Endogenous pyrogens released by leukocytes in response to infection, drugs, blood products, or other stimuli cause fever by stimulating cerebral prostaglandin E synthesis and as a result raise the hypothalamic temperature set point.⁷ Antipyretic agents including acetaminophen, aspirin, and other nonsteroidal anti-inflammatory drugs (NSAIDs) are believed to block this process by inhibiting cyclooxygenase-mediated prostaglandin synthesis in the brain, resulting in a lowering of the hypothalamic set point. This activates the body's two principal mechanisms for heat dissipation: vasodilation and sweating.⁷ The effectiveness of antipyretic agents is tightly linked to conditions where thermoregulation is intact. Therefore, they are more likely to be ineffective in brain-injured patients with impaired thermoregulatory mechanisms. Corticosteroids also have antipyretic properties but are not used clinically to treat fever because of their side effects.

Whether acetaminophen alone is more effective than placebo for treating fever in adult ICU patients is still unclear. The majority of studies have been conducted in the pediatric population, where weight-adjusted doses have been shown to be effective in reducing fever. In the adult neurocritical care population, acetaminophen has been most widely studied in an attempt to maintain normothermia in patients with acute stroke. Koennecke and Leistner⁸ showed that treatment with acetaminophen in a daily dose of 4000 mg resulted in a substantial reduction of the proportion of patients with body temperatures over 37.5°C (the amount of temperature reduction was not reported). Kasner et al⁹ observed a difference of 0.2°C in body temperature in favor of treatment with acetaminophen (approximately 4 g per day) as compared to placebo in patients with hemorrhagic or ischemic stroke, although not statistically significant. Two recent phase II studies have demonstrated that perhaps a higher dose of acetaminophen (6000 mg per day) is more effective in maintaining normothermia/preventing fever. Based on the results from these studies, a large phase III study assessing the ability to maintain normothermia after acute ischemic stroke is under way.¹⁰

Ibuprofen has been widely studied in the pediatric population, with equivalent or superior efficacy as compared to acetaminophen. However, only one randomized, controlled study has been conducted in adult patients with brain injury, which demonstrated that ibuprofen (2400 mg per day) was not shown to be better than acetaminophen or placebo in maintaining normothermia after ischemic stroke.¹⁰ A recent small randomized study of a continuous infusion of diclofenac sodium (0.04 mg/kg per hour) was found to be effective in reducing the burden of fever and number of febrile events in critically injured traumatic brain injury (TBI) and subarachnoid hemorrhage (SAH) patients.¹¹ Although no adverse effects related to increasing hemorrhage rates were reported, larger studies are needed before this therapy can be widely utilized.
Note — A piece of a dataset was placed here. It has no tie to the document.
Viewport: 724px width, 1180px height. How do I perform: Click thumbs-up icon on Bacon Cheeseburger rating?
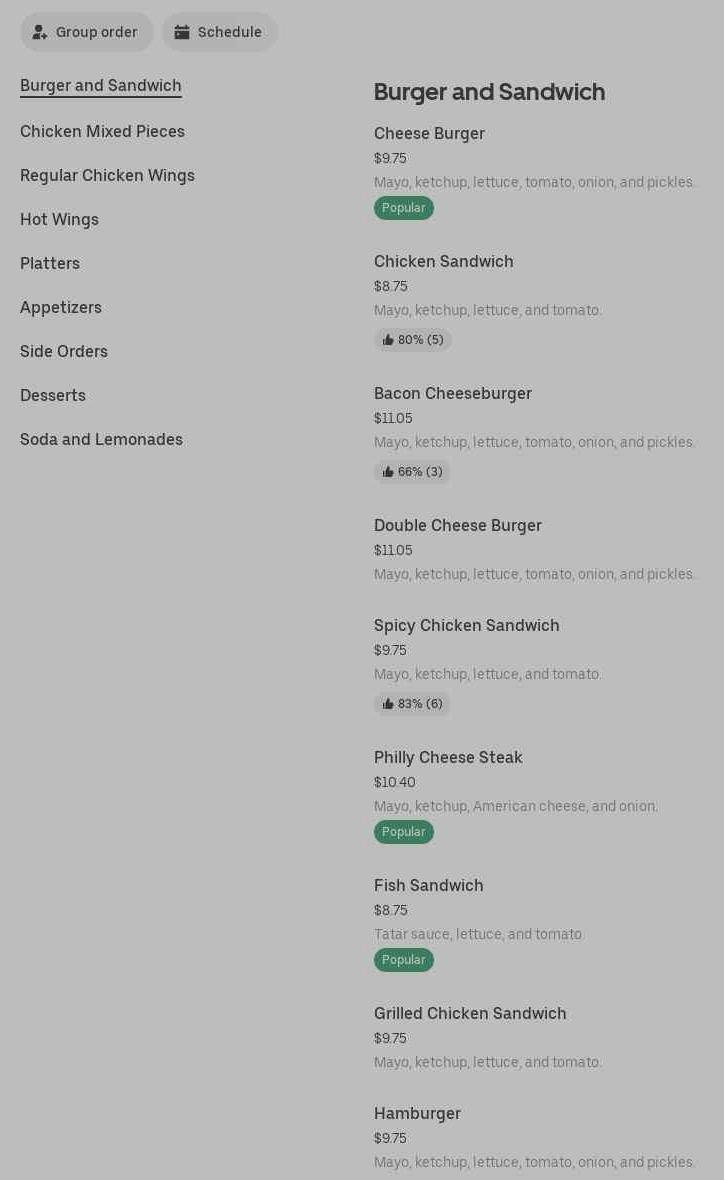pos(388,472)
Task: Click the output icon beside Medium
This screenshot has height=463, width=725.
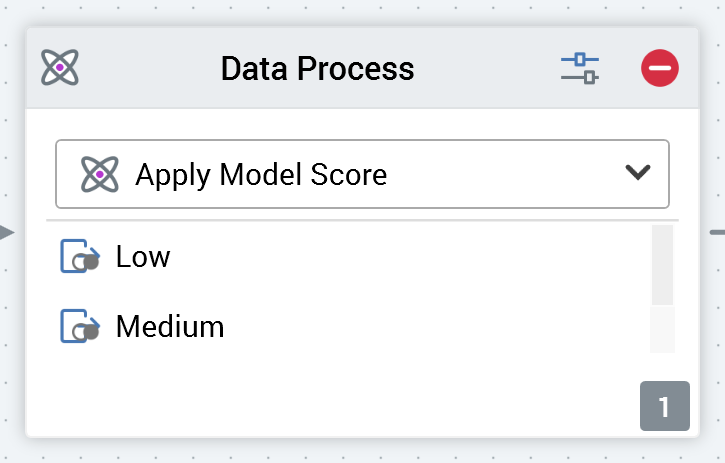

Nonpharmacologic Interventions

External cooling

External cooling reduces body temperature by promoting heat loss without affecting the hypothalamic set point. Four modes of heat transfer constitute the basis of interventions to promote heat loss: (1) evaporation (eg, water sprays or sponge baths); (2) conduction (eg, ice packs, water-circulating cooling blankets, immersion); (3) convection (eg, fans, air-circulating cooling blankets); and (4) radiation (ie, exposure of the skin).¹² In patients with temperature elevations caused by impaired thermoregulation, such as what occurs after brain injury, antipyretic agents are usually ineffective, and temperature reduction may only be achieved by external cooling. However, external cooling can result in reflex shivering and vasoconstriction as the body attempts to generate heat and counteract the cooling process.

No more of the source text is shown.